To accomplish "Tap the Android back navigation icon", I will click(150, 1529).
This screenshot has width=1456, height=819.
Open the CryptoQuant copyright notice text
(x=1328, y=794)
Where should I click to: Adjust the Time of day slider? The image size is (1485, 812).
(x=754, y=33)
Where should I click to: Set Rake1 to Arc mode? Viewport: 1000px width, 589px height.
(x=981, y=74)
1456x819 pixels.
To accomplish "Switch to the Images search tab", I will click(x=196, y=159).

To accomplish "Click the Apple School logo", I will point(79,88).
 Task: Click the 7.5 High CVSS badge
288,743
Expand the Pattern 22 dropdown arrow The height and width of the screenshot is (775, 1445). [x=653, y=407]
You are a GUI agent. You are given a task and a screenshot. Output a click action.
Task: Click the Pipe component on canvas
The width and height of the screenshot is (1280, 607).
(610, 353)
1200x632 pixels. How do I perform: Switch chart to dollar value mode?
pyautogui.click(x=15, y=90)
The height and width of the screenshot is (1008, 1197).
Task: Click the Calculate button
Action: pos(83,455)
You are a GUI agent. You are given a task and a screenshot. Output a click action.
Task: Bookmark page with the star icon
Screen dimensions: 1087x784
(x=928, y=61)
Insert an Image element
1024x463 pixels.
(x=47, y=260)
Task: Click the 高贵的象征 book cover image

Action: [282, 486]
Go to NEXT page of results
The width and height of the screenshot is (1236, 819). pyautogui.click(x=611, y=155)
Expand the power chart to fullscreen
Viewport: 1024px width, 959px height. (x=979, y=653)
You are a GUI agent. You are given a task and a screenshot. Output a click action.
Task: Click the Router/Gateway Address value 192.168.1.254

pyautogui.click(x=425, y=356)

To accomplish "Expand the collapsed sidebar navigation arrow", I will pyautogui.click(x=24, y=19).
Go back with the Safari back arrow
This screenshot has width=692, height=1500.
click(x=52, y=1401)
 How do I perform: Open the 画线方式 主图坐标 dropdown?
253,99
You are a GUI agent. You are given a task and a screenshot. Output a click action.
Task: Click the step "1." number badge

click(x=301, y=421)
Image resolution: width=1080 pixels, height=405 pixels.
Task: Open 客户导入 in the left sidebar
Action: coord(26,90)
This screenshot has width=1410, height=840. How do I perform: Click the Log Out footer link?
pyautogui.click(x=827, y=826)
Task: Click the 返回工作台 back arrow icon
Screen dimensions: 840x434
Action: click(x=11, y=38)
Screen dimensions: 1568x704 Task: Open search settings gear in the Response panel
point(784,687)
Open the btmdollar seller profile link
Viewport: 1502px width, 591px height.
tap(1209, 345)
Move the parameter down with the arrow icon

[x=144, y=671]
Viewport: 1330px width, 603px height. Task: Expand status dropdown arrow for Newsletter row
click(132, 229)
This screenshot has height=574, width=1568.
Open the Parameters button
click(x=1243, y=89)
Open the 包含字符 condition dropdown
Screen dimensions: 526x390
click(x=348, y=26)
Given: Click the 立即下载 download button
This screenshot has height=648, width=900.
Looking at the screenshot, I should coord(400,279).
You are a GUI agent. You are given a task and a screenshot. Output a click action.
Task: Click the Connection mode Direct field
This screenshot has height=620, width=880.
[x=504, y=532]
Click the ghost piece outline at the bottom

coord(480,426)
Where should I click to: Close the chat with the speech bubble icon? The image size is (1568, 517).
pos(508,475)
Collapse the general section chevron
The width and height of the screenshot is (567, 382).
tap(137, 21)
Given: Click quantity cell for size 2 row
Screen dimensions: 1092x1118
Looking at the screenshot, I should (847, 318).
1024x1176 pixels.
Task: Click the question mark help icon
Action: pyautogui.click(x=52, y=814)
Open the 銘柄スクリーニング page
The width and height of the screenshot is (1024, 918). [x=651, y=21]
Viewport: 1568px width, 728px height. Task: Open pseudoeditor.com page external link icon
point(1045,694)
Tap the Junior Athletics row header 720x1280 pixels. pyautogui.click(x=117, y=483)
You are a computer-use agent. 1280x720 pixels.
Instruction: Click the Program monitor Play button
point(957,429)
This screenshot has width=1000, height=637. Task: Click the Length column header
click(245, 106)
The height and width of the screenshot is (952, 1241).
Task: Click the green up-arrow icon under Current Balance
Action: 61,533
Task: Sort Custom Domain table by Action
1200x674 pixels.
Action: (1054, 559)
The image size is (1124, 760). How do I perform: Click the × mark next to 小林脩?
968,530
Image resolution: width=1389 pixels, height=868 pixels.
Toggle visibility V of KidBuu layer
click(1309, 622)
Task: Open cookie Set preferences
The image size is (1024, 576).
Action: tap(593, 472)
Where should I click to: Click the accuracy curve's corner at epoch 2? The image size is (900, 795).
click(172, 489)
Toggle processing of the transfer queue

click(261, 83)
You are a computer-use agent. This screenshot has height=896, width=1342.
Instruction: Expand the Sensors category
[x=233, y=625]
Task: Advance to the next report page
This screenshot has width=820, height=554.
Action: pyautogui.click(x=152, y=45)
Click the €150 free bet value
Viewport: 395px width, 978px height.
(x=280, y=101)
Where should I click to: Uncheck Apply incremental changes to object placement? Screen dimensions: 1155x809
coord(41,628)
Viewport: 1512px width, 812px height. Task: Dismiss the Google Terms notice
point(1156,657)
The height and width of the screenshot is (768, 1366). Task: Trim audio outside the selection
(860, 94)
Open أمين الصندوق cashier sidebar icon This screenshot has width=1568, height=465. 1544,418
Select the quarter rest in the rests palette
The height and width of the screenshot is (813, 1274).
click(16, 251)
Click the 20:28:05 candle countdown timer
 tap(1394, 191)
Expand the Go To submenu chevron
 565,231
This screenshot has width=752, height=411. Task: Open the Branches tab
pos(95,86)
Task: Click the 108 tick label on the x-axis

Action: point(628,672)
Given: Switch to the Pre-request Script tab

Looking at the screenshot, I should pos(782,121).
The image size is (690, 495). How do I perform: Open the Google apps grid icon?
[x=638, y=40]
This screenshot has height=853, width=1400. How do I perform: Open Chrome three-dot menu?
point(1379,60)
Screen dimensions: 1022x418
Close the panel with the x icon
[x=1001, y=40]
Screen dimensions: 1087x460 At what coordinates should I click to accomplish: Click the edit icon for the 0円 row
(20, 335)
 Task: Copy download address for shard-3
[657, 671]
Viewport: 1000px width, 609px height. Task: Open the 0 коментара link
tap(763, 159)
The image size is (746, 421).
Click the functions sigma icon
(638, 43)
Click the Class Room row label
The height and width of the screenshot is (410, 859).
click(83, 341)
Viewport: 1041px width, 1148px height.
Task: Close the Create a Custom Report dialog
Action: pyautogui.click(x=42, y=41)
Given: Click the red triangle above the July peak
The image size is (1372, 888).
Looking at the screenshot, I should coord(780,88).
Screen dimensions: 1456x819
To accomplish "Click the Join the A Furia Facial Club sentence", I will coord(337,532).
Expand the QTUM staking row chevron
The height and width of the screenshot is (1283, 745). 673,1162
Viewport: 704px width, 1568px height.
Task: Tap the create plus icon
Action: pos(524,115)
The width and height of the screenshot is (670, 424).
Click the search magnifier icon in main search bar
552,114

+-------+

### [WORK TO DO]
Pull out every line above that contains the string "point", with case counting, and copy each one.

### [EXERCISE RESULT]
To accomplish "Click the Apple School logo", I will point(79,88).
point(784,687)
point(1045,694)
point(957,429)
point(1156,657)
Action: point(628,672)
point(1379,60)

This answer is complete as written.